Paul, The Sperm Guy is a tall, lanky, unassuming man. His hair is brown and wispy, he speaks in a soft voice, and he does all sorts of fun stuff with my sperm. (Wierd to think that me with all my X chromosomes has sperm. In storage, even.) He washes it, and warms it up by soaking it in water and then he rolls it around in his hands to wake up the little swimmers and get them ready for their big day. Last time, I even gave him permission to seranade the little fellows (but I don’t think he did). Me, I wouldn’t object if he broke into an inspiring little ditty. Anyway, I’m digressing. Paul, The Sperm Guy works with sperm. That’s why he’s called Paul, The Sperm Guy.
[I often wonder how he got that job. Did he have to get specialized training? As a child, did he sit on the roof of his house and stare at the stars, hoping and dreaming that one day, ONE DAY, he was going to thaw sperm for a living? When did he discover that determining motility and swimmer count was his life's calling? Stay tuned: Paul, The Sperm Guy may just be my first interview.]

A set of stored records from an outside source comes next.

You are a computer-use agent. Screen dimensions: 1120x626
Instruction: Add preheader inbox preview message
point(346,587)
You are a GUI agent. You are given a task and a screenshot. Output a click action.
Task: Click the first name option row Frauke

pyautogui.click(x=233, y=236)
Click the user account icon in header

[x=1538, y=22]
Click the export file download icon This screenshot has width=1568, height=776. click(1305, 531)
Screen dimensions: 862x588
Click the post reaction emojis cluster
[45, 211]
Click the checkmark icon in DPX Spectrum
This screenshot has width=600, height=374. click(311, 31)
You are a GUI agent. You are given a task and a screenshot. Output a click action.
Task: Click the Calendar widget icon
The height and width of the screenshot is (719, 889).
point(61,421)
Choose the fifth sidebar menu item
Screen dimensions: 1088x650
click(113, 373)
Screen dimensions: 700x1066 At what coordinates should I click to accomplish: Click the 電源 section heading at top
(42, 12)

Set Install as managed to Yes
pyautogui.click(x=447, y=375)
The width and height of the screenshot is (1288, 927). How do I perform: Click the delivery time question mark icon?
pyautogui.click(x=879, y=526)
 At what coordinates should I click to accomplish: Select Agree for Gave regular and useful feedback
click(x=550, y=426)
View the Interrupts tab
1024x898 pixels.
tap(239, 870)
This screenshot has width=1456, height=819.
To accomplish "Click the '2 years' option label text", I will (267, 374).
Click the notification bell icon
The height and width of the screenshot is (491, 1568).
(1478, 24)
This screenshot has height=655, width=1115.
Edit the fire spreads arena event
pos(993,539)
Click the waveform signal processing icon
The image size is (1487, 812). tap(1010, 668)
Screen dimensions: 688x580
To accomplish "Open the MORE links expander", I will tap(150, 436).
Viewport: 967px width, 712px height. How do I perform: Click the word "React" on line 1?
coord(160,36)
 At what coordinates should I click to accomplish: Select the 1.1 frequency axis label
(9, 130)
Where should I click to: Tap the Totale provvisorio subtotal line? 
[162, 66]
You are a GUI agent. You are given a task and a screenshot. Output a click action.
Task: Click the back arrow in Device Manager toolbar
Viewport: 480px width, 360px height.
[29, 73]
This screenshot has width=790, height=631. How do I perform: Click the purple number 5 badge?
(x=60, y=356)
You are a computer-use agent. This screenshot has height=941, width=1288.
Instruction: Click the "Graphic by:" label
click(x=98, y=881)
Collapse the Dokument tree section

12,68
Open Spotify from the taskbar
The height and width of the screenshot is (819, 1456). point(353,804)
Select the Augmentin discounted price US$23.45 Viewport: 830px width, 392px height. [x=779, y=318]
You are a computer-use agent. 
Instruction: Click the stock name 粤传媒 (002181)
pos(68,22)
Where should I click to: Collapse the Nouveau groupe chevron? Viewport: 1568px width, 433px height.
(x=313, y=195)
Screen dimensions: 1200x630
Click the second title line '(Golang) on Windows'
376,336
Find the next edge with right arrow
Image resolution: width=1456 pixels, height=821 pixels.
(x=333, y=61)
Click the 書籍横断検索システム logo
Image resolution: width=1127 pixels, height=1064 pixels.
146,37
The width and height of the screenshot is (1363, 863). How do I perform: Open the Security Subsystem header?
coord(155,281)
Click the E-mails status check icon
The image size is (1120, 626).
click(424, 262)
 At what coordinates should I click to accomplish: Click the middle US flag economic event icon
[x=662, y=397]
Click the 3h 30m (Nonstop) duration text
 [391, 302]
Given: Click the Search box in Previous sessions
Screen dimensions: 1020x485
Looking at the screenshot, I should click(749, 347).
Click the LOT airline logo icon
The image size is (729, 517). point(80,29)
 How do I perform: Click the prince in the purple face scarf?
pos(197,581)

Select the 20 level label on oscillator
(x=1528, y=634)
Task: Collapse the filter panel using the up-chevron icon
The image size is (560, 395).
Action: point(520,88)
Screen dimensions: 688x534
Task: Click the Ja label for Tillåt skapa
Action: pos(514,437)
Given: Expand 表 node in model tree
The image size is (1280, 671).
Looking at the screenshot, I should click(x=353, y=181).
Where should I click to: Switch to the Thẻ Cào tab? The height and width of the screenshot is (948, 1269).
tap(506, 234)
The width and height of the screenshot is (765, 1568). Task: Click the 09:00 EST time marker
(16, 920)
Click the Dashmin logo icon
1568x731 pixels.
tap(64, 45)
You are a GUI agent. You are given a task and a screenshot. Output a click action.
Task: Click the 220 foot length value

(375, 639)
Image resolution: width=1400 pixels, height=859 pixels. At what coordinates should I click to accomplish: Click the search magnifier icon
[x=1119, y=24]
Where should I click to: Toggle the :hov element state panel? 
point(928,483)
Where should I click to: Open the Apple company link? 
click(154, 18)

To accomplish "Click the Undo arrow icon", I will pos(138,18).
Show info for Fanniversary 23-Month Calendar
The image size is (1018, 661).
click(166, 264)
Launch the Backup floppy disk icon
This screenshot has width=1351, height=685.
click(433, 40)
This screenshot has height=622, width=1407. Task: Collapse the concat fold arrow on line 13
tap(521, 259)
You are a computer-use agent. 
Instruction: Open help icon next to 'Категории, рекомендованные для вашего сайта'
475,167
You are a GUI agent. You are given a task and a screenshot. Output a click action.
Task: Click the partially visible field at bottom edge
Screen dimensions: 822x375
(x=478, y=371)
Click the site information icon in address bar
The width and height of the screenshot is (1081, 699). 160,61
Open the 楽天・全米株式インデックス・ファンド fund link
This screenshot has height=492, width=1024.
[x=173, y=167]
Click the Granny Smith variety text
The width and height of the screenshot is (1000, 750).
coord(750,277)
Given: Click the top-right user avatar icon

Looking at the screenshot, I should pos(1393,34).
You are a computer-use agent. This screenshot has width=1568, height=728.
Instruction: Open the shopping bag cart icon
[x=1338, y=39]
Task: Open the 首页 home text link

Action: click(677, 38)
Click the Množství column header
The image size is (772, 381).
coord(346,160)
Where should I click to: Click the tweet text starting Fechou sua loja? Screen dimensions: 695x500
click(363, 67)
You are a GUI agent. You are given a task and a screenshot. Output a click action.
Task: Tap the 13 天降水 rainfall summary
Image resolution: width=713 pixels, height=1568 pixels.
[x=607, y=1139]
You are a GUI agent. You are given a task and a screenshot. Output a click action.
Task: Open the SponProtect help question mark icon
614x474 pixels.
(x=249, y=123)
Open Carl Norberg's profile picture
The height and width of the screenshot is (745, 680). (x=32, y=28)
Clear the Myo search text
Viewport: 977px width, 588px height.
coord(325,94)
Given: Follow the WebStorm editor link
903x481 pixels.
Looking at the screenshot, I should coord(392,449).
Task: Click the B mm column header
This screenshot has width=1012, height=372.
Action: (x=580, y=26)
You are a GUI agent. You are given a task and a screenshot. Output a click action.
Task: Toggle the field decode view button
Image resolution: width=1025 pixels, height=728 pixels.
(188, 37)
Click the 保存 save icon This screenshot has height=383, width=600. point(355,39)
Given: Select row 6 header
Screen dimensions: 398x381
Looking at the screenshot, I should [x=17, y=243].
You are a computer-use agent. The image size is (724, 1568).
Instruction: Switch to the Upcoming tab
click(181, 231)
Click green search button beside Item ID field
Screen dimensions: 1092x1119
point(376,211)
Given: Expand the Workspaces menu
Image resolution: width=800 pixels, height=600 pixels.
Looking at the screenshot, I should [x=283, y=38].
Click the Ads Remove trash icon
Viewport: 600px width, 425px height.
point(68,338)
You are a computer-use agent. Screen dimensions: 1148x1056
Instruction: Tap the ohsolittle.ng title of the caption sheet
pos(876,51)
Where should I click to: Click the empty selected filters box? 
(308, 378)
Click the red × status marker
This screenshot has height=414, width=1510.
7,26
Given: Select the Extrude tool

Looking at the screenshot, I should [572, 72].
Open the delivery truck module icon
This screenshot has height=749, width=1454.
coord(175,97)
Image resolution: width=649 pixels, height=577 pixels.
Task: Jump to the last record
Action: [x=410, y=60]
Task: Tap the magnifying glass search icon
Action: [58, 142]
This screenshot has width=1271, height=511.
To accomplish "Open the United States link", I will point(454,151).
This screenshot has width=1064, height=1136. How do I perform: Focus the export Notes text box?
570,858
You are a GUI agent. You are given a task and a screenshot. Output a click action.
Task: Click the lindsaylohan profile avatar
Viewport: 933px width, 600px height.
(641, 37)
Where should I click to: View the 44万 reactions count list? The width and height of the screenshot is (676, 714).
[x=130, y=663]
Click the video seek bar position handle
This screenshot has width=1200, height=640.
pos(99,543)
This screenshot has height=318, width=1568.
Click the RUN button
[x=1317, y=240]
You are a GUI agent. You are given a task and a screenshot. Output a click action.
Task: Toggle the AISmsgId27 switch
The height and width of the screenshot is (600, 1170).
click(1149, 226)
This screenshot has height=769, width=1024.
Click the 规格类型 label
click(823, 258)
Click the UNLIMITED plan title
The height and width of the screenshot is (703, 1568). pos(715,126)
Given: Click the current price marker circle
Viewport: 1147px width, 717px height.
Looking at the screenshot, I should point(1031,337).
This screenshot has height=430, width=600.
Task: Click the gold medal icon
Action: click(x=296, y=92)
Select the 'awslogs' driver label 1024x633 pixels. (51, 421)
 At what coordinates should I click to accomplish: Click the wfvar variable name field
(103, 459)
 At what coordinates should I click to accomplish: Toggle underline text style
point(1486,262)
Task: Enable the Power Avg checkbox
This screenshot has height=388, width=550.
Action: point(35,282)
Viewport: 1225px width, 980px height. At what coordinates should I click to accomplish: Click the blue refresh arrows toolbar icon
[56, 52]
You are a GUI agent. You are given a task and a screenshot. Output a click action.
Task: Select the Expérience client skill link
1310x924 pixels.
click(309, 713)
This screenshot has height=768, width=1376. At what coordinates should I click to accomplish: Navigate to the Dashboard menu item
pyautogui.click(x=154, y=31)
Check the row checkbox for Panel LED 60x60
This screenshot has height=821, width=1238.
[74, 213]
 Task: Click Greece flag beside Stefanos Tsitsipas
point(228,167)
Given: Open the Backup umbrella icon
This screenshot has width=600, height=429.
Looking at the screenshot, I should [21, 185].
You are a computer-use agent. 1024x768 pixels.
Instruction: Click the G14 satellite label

And just so you know: I didn’t come up with that name for him. I’m not that clever. When I went to the fertility clinic for my first IUI, I waited and waited and waited. That is when I learned that Paul, The Sperm Guy has punctuality issues. I asked – ever so nicely, because I know it is vitally important to suck up to the nurses, as they could make my life hell – what the hold up was, and the nurse/receptionist informed me that Paul, The Sperm Guy had arrived late but that never fear, he was now working with my sperm. She said his name just like that: Paul, The Sperm Guy. Not PaulTheSpermGuy or Paul The Sperm Guy. It was Paul, The Sperm Guy. I said, “Oh. OK.”
Later, when the nurse came to do the IUI, she laughed and said she almost forgot to get my sperm from Paul, The Sperm Guy. Just like that. She didn’t say Paul. And she didn’t say The Sperm Guy. No. It was Paul, The Sperm Guy. With a little pause between Paul and The. I realized then that this was his name, regardless of what his mama wrote on his birth certificate.
So the name stuck with me, too, and this morning, after I’d hurried up and while I was waiting waiting waiting, I asked the nurse/receptionist if Paul, The Sperm Guy was here yet. And she told me about his tire and didn’t seem even a little surprised that I, too, was calling him Paul, The Sperm Guy. Interesting how quickly strange becomes normal, you know?
And I wonder: Does Paul, The Sperm Guy know about his title? Is he OK with it? Yes, now that I think about it, an interview is most definitely in order.
Oh, and Internet? Just like that, I’m back to being possibly maybe could be you never know I very well might be pregnant, please? At least for another two weeks. Ugh.